**Exercise**
These entries are to be retyped in full, word for word.

**Extracted records**
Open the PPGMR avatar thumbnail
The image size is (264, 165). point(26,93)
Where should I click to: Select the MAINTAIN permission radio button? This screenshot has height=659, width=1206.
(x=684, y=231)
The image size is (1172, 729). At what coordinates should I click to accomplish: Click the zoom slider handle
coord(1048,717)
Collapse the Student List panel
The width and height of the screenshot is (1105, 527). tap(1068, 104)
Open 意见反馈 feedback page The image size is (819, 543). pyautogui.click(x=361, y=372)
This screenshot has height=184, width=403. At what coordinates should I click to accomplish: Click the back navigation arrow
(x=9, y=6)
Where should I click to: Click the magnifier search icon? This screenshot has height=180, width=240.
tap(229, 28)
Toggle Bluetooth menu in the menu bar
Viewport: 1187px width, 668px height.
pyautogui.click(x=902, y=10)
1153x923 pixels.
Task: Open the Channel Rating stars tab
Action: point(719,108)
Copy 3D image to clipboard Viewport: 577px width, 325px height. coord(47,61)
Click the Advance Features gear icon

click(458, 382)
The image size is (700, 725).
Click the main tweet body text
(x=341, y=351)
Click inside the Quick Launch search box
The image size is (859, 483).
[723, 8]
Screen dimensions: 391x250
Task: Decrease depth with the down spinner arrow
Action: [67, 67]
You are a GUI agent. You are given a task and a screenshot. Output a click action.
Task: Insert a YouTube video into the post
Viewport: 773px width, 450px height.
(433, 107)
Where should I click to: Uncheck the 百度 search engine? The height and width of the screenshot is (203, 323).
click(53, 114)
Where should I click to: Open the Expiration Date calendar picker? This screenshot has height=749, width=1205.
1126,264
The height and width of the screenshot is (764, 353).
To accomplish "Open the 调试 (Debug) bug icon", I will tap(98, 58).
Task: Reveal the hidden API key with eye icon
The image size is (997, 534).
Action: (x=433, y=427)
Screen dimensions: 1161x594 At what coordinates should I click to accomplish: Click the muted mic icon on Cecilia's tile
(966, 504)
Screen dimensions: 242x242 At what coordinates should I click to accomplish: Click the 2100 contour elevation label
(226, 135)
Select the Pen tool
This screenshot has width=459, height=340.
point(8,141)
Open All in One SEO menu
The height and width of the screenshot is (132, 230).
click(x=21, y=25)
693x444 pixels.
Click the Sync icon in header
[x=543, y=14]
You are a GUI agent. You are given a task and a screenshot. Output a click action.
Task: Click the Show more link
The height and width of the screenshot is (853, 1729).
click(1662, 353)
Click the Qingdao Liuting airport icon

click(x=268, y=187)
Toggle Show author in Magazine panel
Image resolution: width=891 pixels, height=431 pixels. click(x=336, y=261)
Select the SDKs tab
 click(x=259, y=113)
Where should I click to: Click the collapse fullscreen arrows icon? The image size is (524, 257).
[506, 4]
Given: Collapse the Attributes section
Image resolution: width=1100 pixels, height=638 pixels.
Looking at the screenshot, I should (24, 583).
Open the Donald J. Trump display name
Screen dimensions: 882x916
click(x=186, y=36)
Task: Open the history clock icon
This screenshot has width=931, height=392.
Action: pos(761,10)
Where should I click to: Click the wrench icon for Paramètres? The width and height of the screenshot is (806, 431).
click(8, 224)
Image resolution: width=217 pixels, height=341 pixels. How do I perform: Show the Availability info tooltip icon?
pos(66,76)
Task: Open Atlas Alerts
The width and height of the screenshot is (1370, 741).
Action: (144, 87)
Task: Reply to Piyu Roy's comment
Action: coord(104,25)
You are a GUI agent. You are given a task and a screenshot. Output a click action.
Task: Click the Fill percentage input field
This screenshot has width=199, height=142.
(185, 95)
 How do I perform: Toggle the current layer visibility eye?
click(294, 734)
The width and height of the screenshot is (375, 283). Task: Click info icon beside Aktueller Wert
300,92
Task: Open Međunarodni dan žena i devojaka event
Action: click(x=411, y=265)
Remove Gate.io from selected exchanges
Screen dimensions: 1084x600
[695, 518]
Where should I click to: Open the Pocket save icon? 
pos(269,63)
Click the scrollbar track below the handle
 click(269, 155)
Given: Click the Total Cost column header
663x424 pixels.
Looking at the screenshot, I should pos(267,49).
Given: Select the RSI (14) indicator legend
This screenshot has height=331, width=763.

**Task response**
Open the PPGMR avatar thumbnail
The image size is (264, 165). point(26,93)
Where should I click to: Select the MAINTAIN permission radio button? This screenshot has height=659, width=1206.
(x=684, y=231)
The image size is (1172, 729). At what coordinates should I click to accomplish: Click the zoom slider handle
coord(1048,717)
Collapse the Student List panel
The width and height of the screenshot is (1105, 527). tap(1068, 104)
Open 意见反馈 feedback page The image size is (819, 543). pyautogui.click(x=361, y=372)
This screenshot has height=184, width=403. At what coordinates should I click to accomplish: Click the back navigation arrow
(x=9, y=6)
Where should I click to: Click the magnifier search icon? This screenshot has height=180, width=240.
tap(229, 28)
Toggle Bluetooth menu in the menu bar
Viewport: 1187px width, 668px height.
pyautogui.click(x=902, y=10)
1153x923 pixels.
Task: Open the Channel Rating stars tab
Action: point(719,108)
Copy 3D image to clipboard Viewport: 577px width, 325px height. coord(47,61)
Click the Advance Features gear icon

click(458, 382)
The image size is (700, 725).
Click the main tweet body text
(x=341, y=351)
Click inside the Quick Launch search box
The image size is (859, 483).
[723, 8]
Screen dimensions: 391x250
Task: Decrease depth with the down spinner arrow
Action: [67, 67]
You are a GUI agent. You are given a task and a screenshot. Output a click action.
Task: Insert a YouTube video into the post
Viewport: 773px width, 450px height.
(433, 107)
Where should I click to: Uncheck the 百度 search engine? The height and width of the screenshot is (203, 323).
click(53, 114)
Where should I click to: Open the Expiration Date calendar picker? This screenshot has height=749, width=1205.
1126,264
The height and width of the screenshot is (764, 353).
To accomplish "Open the 调试 (Debug) bug icon", I will tap(98, 58).
Task: Reveal the hidden API key with eye icon
The image size is (997, 534).
Action: (x=433, y=427)
Screen dimensions: 1161x594 At what coordinates should I click to accomplish: Click the muted mic icon on Cecilia's tile
(966, 504)
Screen dimensions: 242x242 At what coordinates should I click to accomplish: Click the 2100 contour elevation label
(226, 135)
Select the Pen tool
This screenshot has width=459, height=340.
point(8,141)
Open All in One SEO menu
The height and width of the screenshot is (132, 230).
click(x=21, y=25)
693x444 pixels.
Click the Sync icon in header
[x=543, y=14]
You are a GUI agent. You are given a task and a screenshot. Output a click action.
Task: Click the Show more link
The height and width of the screenshot is (853, 1729).
click(1662, 353)
Click the Qingdao Liuting airport icon

click(x=268, y=187)
Toggle Show author in Magazine panel
Image resolution: width=891 pixels, height=431 pixels. click(x=336, y=261)
Select the SDKs tab
 click(x=259, y=113)
Where should I click to: Click the collapse fullscreen arrows icon? The image size is (524, 257).
[506, 4]
Given: Collapse the Attributes section
Image resolution: width=1100 pixels, height=638 pixels.
Looking at the screenshot, I should (24, 583).
Open the Donald J. Trump display name
Screen dimensions: 882x916
click(x=186, y=36)
Task: Open the history clock icon
This screenshot has width=931, height=392.
Action: pos(761,10)
Where should I click to: Click the wrench icon for Paramètres? The width and height of the screenshot is (806, 431).
click(8, 224)
Image resolution: width=217 pixels, height=341 pixels. How do I perform: Show the Availability info tooltip icon?
pos(66,76)
Task: Open Atlas Alerts
The width and height of the screenshot is (1370, 741).
Action: (144, 87)
Task: Reply to Piyu Roy's comment
Action: coord(104,25)
You are a GUI agent. You are given a task and a screenshot. Output a click action.
Task: Click the Fill percentage input field
This screenshot has width=199, height=142.
(185, 95)
 How do I perform: Toggle the current layer visibility eye?
click(294, 734)
The width and height of the screenshot is (375, 283). Task: Click info icon beside Aktueller Wert
300,92
Task: Open Međunarodni dan žena i devojaka event
Action: click(x=411, y=265)
Remove Gate.io from selected exchanges
Screen dimensions: 1084x600
[695, 518]
Where should I click to: Open the Pocket save icon? 
pos(269,63)
Click the scrollbar track below the handle
 click(269, 155)
Given: Click the Total Cost column header
663x424 pixels.
Looking at the screenshot, I should pos(267,49).
Given: Select the RSI (14) indicator legend
This screenshot has height=331, width=763.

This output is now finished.